- Relator(a)
- Ministro Herman Benjamin
- Órgão julgador
- Segunda Turma
- Data do julgamento
- 06/10/2020
- Data de publicação
- 18/12/2020
STJ – Acórdão, Rel. Ministro Herman Benjamin, Segunda Turma, j. 06/10/2020, p. 18/12/2020
ADMINISTRATIVO E PROCESSUAL CIVIL. AGRAVO CONTRA DECISÃO QUE NÃO ADMITIU O RECURSO ESPECIAL. AUSÊNCIA DE OMISSÃO. ART. 1.022, II, DO CPC. FUNDAMENTO CONSTITUCIONAL. COMPETÊNCIA DO STF PARA JULGAR A CAUSA. AUSÊNCIA PARCIAL DE PREQUESTIONAMENTO. SÚMULA 211/STJ. 1. O Presidente ou Vice-presidente do Tribunal de origem pode julgar a admissibilidade do Recurso Especial, negando seguimento caso a pretensão do recorrente encontre óbice em alguma Súmula do Superior Tribunal de Justiça, sem que haja violação à sua competência. 2. Não se configurou a ofensa ao art. 1.022, II, do Código de Processo Civil, uma vez que o Tribunal de origem julgou integralmente a lide e solucionou a controvérsia, como lhe foi apresentada.
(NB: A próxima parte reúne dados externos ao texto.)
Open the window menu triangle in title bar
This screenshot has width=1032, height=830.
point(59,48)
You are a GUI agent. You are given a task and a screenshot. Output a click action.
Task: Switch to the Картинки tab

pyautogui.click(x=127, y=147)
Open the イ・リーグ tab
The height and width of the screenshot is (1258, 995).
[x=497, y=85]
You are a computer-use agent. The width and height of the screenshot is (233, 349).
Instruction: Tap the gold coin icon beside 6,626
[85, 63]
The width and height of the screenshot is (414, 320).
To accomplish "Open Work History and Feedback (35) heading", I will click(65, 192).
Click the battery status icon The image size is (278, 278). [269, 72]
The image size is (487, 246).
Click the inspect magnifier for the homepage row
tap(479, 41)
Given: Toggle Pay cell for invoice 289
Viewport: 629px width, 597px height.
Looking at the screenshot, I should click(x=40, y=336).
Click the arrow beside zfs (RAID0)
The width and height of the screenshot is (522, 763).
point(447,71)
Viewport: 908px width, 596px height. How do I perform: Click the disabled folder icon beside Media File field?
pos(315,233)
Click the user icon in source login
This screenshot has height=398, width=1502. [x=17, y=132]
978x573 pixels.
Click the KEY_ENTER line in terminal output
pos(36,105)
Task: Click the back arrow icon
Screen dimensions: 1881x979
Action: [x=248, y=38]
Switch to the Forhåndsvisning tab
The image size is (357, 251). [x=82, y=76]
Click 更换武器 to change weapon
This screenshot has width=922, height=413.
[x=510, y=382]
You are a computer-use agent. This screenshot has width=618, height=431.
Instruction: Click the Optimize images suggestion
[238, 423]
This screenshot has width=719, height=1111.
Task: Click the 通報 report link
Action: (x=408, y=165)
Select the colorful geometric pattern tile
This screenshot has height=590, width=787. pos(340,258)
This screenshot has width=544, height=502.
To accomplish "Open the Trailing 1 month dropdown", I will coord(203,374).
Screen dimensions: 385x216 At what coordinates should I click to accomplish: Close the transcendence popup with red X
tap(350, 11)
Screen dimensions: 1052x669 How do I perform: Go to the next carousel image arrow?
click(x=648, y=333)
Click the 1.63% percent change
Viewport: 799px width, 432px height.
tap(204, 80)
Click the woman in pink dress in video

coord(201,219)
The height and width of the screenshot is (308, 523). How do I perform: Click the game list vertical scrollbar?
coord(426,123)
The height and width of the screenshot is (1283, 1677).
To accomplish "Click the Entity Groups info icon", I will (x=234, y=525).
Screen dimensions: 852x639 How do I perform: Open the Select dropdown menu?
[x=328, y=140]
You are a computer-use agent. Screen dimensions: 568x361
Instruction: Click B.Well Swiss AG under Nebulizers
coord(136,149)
Ademais, verifica-se que o acórdão impugnado está bem fundamentado, inexistindo omissão ou contradição. 3. O Tribunal bandeirante utilizou fundamento constitucional para decidir sobre a legitimidade do ente público em participar da relação processual e sobre a responsabilidade do titular do cartório na hipótese sub judice. Conforme interativa jurisprudência do STJ, descabe ao STJ analisar infringência a fundamento constitucional em Recurso Especial, mesmo que para viabilizar interposição de Recurso Extraordinário. 4. A indicada afronta aos arts. 3º e 485, VI, do CPC e o art. 39, § 2°, da Lei 8.935/1994 não pode ser analisada, pois o Tribunal de origem não emitiu juízo de valor sobre esses dispositivos legais. O Superior Tribunal de Justiça entende ser inviável o conhecimento do Recurso Especial quando os artigos tidos por violados não foram apreciados pelo Tribunal a quo, a despeito da oposição de Embargos de Declaração, haja vista a ausência do requisito do prequestionamento. Incide, na espécie, a Súmula 211/STJ. 5. Agravo de que se conhece, para conhecer parcialmente do Recurso Especial, somente quanto à infringência ao art. 1.022, II, do CPC, e, nessa extensão, negar-lhe provimento. (AREsp n. 1.689.491/SP, relator Ministro Herman Benjamin, Segunda Turma, julgado em 6/10/2020, DJe de 18/12/2020.)